Most of the time, a flare-up of IBS is not long lasting. Because of that, Damianos said some patients will have actually had the syndrome for months or even years before they seek help.
Help is available
“Patients need to first realize that while this is frustrating, it is not dangerous,” Damianos said. “It does interfere with a person’s lifestyle. We can turn the volume knob down on the symptoms. We can manage the condition by dealing with what symptoms each individual is having.”
Medications are available to address the pain, bloating, diarrhea or constipation.
“Diet can help in some cases,” Damianos said. “Diet is controversial because we can’t point to any one food that contributes. It is different for everyone. We can use anti-spasm medication and low-dose antidepressants for pain. The key is to find what works for each person.”
There is some thought that periods of stress can cause a flare-up of symptoms, Tompkins said.

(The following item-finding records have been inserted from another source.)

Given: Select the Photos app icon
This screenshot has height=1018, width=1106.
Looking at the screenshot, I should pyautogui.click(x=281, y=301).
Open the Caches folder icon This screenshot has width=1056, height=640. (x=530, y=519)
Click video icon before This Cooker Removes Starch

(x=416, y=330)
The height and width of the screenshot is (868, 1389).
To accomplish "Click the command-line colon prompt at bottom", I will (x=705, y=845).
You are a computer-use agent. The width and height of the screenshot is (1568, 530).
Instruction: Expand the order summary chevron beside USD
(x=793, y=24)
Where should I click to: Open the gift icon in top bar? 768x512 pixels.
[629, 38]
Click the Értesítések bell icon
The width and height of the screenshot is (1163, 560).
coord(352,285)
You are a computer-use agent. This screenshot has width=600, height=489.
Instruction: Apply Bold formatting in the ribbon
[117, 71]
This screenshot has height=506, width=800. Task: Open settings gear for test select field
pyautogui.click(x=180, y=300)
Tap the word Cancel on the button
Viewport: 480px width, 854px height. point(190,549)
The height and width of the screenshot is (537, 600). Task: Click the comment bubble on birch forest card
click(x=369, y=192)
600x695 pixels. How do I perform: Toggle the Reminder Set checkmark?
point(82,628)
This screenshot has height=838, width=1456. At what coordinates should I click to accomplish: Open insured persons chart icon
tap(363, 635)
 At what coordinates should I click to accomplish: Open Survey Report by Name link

“With treatment, we start conservatively,” she said. “We do some education and provide assurance that this will not lead to a more serious condition. We might try some basic dietary modification by asking them to note what they eat before a flare-up. Some people report dairy, sugars, some fibers and some vegetables as a catalyst. We advise increased exercise. If that doesn’t work, we can turn to medications to target the most bothersome symptoms.”
Tompkins said the goal in treating IBS is for the condition to improve over time, through treatment.
“Everyone affected has to work with their own doctor, through trial and error to find what works,” she said. “It can be a long process and that can be frustrating. The bottom line is that IBS is not hopeless and people do not have to suffer through the waxing and waning of symptoms.”